DAFTAR TUGAS –
(1) Menurut teks bacaan, dua kelompok apa yang punya risiko terbesar dalam menjamin keberlanjutan lansekap hutan?
(2) Buat ringkasan teks bacaan dalam dua kalimat.
(3) Salin tanpa perubahan bagian teks bacaan mulai dari "Pencapaian terbesar kami" sampai "keberlanjutan lansekap hutan.".
---------- TEKS BACAAN ----------
Pencapaian terbesar kami sebagai bagian dari proses ini sekaligus menjadi tantangan terbesar. Ini adalah unsur yang kami atau program lain yang didanai oleh pemerintah (termasuk REDD+) sudah sadari sebelumnya, dan hal tersebut adalah nasib sektor swasta dan masyarakat lokal dalam lansekap terkait. Sektor swasta dan masyarakat lokal adalah dua kelompok dengan risiko terbesar dalam menjamin keberlanjutan lansekap hutan.
---------- DATA YANG DIBERIKAN ----------
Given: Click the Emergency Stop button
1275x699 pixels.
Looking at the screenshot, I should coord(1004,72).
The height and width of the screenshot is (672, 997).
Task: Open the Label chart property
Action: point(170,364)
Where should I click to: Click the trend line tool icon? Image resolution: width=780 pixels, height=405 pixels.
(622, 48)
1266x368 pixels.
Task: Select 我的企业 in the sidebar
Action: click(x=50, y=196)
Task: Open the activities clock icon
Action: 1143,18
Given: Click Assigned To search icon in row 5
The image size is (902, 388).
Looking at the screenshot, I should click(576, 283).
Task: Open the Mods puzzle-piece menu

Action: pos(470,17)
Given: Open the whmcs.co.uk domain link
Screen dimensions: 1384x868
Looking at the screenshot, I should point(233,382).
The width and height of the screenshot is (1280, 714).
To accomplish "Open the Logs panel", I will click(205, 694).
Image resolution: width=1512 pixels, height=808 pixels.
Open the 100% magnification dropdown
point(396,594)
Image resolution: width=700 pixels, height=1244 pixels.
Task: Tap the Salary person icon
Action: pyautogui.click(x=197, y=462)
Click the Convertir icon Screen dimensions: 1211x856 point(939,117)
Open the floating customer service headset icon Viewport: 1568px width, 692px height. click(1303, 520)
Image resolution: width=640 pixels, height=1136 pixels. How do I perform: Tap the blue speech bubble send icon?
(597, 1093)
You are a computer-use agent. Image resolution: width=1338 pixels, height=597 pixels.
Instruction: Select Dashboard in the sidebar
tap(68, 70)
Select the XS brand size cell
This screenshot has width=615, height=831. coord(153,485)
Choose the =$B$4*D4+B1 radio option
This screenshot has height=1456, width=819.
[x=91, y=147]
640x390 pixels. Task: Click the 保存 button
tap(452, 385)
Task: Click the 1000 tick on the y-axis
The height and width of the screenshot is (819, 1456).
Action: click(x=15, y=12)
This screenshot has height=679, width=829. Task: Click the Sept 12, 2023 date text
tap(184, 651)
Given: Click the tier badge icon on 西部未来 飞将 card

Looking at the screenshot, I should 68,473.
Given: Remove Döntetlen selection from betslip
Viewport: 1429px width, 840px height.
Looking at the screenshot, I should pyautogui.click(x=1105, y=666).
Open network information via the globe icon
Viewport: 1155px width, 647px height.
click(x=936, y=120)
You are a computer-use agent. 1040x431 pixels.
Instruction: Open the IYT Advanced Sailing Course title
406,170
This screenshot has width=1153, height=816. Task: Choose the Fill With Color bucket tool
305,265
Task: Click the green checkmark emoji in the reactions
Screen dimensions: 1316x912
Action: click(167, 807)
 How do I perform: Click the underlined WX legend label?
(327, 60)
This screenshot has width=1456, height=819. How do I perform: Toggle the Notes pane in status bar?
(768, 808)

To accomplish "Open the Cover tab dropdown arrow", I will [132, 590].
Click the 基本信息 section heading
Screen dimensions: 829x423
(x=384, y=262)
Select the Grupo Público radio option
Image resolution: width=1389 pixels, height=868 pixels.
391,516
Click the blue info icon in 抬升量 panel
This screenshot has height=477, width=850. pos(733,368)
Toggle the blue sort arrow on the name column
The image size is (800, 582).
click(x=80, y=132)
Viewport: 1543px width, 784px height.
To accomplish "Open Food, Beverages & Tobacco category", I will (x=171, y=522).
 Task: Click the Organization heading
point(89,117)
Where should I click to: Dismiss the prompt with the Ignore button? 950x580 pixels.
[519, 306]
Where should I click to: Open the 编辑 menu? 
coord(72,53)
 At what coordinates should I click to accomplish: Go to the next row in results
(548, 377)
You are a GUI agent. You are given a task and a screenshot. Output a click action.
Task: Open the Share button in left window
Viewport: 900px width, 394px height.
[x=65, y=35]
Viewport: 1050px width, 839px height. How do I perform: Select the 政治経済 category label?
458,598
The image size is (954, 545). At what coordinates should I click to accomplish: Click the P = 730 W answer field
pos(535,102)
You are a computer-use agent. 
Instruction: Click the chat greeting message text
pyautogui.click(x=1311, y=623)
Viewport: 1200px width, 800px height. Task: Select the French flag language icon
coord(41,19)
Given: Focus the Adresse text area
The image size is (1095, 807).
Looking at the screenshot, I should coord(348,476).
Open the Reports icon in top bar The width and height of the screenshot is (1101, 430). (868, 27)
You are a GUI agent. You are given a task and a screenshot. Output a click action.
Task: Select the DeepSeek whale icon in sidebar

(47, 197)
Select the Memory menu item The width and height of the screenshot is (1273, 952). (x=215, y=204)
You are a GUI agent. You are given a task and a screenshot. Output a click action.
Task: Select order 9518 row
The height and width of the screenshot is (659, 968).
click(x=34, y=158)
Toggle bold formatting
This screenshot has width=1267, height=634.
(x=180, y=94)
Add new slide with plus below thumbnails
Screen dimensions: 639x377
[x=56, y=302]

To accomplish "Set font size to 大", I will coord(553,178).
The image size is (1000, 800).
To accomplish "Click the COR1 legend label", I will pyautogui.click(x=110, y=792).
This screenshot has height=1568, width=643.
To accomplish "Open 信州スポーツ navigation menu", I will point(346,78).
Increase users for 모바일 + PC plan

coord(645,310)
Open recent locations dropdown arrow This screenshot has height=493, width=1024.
----------
HASIL LATIHAN –
(1) Sektor swasta dan masyarakat lokal.

(2) Pencapaian terbesar dalam proses ini sekaligus menjadi tantangan terbesar, yaitu nasib sektor swasta dan masyarakat lokal dalam lansekap terkait, hal yang sudah disadari sebelumnya oleh mereka maupun program lain yang didanai pemerintah, termasuk REDD+. Kedua kelompok itu paling berisiko dalam menjamin keberlanjutan lansekap hutan.

(3)
Pencapaian terbesar kami sebagai bagian dari proses ini sekaligus menjadi tantangan terbesar. Ini adalah unsur yang kami atau program lain yang didanai oleh pemerintah (termasuk REDD+) sudah sadari sebelumnya, dan hal tersebut adalah nasib sektor swasta dan masyarakat lokal dalam lansekap terkait. Sektor swasta dan masyarakat lokal adalah dua kelompok dengan risiko terbesar dalam menjamin keberlanjutan lansekap hutan.